You may work with one partner on this assignment. In this lab, you will design and performance test CUDA kernels for finding the maximum element in a large array.
Get a clean copy of the code from the origin/master branch and create a local and remote project8 branch by following these steps.
git fetch origin
git checkout -b project8 origin/master
git push -u private project8
The above commands assume that the default class code is on the origin remote, and your personal remote is named private. Furthermore, your working directory must be clean (no uncommitted changes to files under version control), before checking out a new branch. If this is not the case, add and commit you changes locally before switching to a project8 branch.
Once you and your partner have pushed the project8 branches, you can each checkout a shared8 branch to follow your partner's changes
git fetch partner
git checkout -b shared8 partner/project8
Note you should not merge into either the master, shared, or shared8 branches as you will later be unable to push your changes. Make sure you are on either the working or project8 branch before merging.
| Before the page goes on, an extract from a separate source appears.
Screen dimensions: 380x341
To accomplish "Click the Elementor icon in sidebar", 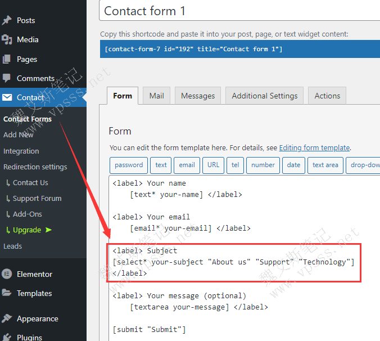I will pyautogui.click(x=7, y=274).
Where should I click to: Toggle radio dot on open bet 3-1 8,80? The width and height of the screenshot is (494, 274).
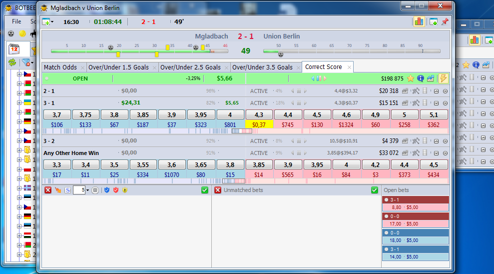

First compile and run maxval.cu.
This program is supposed to compute the maximum of an array of
floats. Initially a CPU only version has been provided for you. I provided various timing code
to time the GPU and CPU versions of this max function. Your first step is to write a simple
CUDA kernel that works with only one block and one thread. Because a global CUDA kernel
can only have a void return type, the variable result can be used to hold a GPU buffer that
can store one or more results. Call your kernel max gpu single, and have it store the max value
in the buffer result. The code in main will copy this buffer into a partial results buffer
and do some post processing. Call your kernel in main with one block and one thread, and note
the time. Check that your GPU result matches the CPU result before proceeding.
Next, change the size of N near the top of the code from 32 to 32*1024*1024. Comment out the
line in main which prints out the values of a[i] using cout, so you do not see 32 million items
print. Run your code and note the time for the GPU and CPU versions. If your GPU version is
significantly slower, that is OK at this point. Next, make the following changes and run some
experiments. Note, the GPU version may be so slow that it times out. If this happens, decrease the size of N until the kernel is able to finish.
Write a kernel called max_gpu_block that can be called on multiple blocks, each containing
one thread. Call your kernel with the following number of blocks: 4, 8, 16, 32, 64, 256,
and record the time. Note you will need to recompile. Note your kernel only needs to have
each block compute the max of all the elements that block checks. Each block can store its
maximum in results[blockIdx.x]. A small amount of post-processing by the GPU can
then find the maximum over all the blocks
Write a kernel called max_gpu_thread that can be called on a single block containing multiple
threads. Call your kernel with the following number of threads and record the time: 32,
64, 256, 512. You may need to change the variable partial size in main to max sure the
results buffer is the appropriate size. Each thread will write to one slot in this buffer which
is again post-processed by the CPU in main.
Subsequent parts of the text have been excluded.